Confirmación mediante caso clínico:
Papasavas et al. (2021) reportaron el caso de un paciente de 45 años VIH positivo (CD4 332/mm³) en quien la uveítis por VZV con heterocromía del iris fue diagnosticada erróneamente como FHI1). Tras la suspensión de las gotas oftálmicas de esteroides durante 10 días, aparecieron KP en grasa de carnero, sinequias posteriores y aumento del flare (20→51.4 ph/ms), lo que llevó al diagnóstico de uveítis por VZV. Después de continuar la terapia dual con antivirales y esteroides, se ajustó el tratamiento al iniciar la terapia antirretroviral (TAR) y la recuperación del recuento de CD4. Este caso demuestra que el valor de LFP es un indicador objetivo importante en el diagnóstico diferencial con FHI.
Algunos autores sugieren que la vitrectomía temprana (pars plana vitrectomy) combinada con inyección intravítrea de antivirales y fotocoagulación con láser reduce la incidencia posterior de desprendimiento de retina, pero esto sigue siendo controvertido.
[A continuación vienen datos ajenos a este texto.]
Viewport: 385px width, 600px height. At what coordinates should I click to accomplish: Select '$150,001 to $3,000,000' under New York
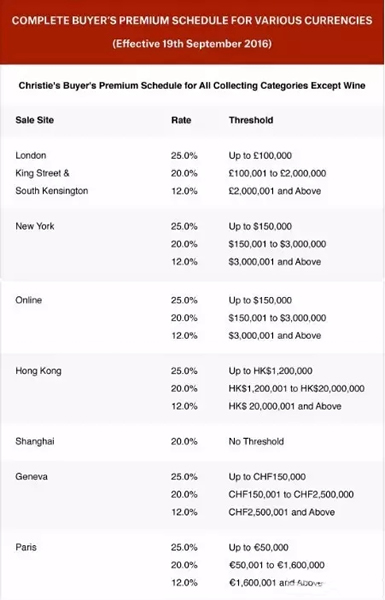tap(277, 244)
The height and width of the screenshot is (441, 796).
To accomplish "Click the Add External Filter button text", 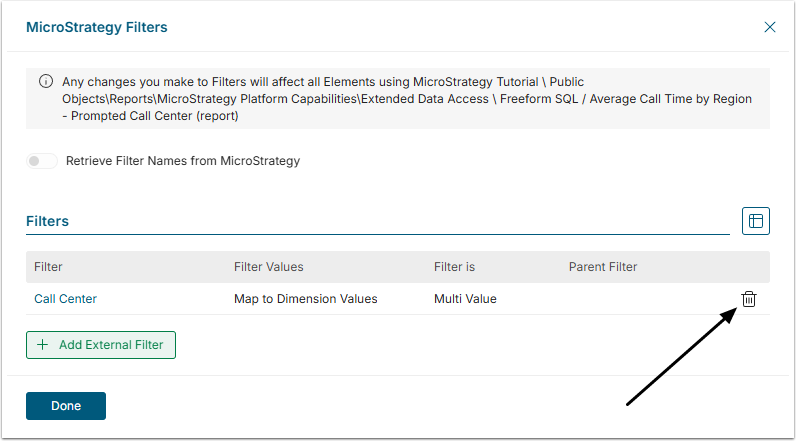I will tap(112, 345).
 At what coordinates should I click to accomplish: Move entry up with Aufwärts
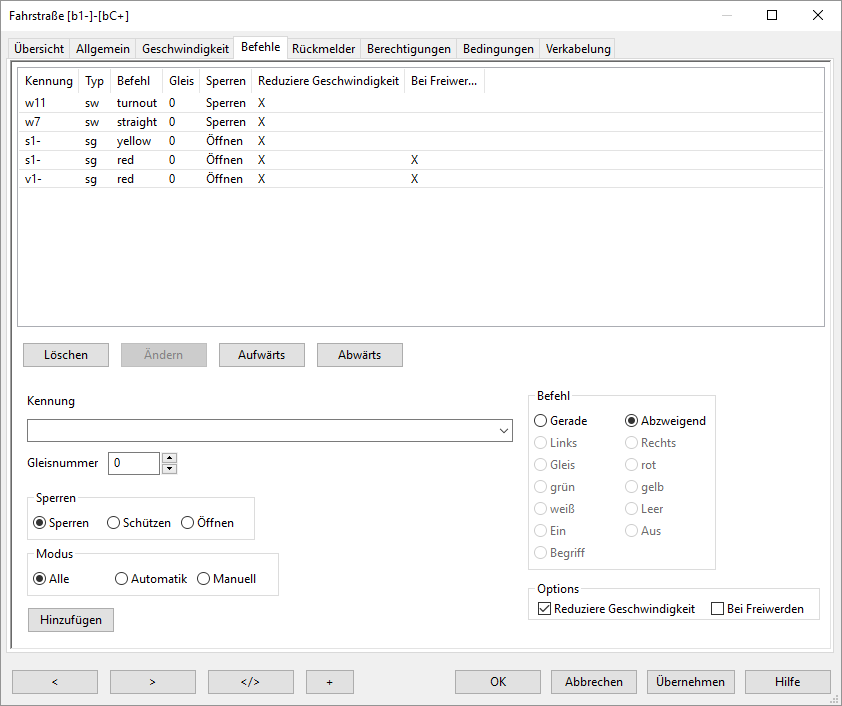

Para el desprendimiento de retina después de la necrosis retiniana aguda, se requiere vitrectomía con taponamiento de aceite de silicona y un manejo a largo plazo.
Evaluación objetiva de la inflamación mediante fotometría de destello láser
Además de la evaluación cualitativa de la inflamación mediante examen con lámpara de hendidura, se ha demostrado que la cuantificación del destello acuoso mediante fotometría de destello láser (LFP) es útil para la monitorización objetiva de HZU 1). Las variaciones en los valores de LFP se utilizan para evaluar la respuesta al tratamiento y el diagnóstico diferencial (diferenciación de FHI).
Papasavvas I, Jeannin B, Herbort CP. When HIV immunodeficiency and heterochromia confuse the issue: recurrent zoster uveitis mistaken for Fuchs’ uveitis. J Ophthalmic Vis Res. 2021;16(2):295-299.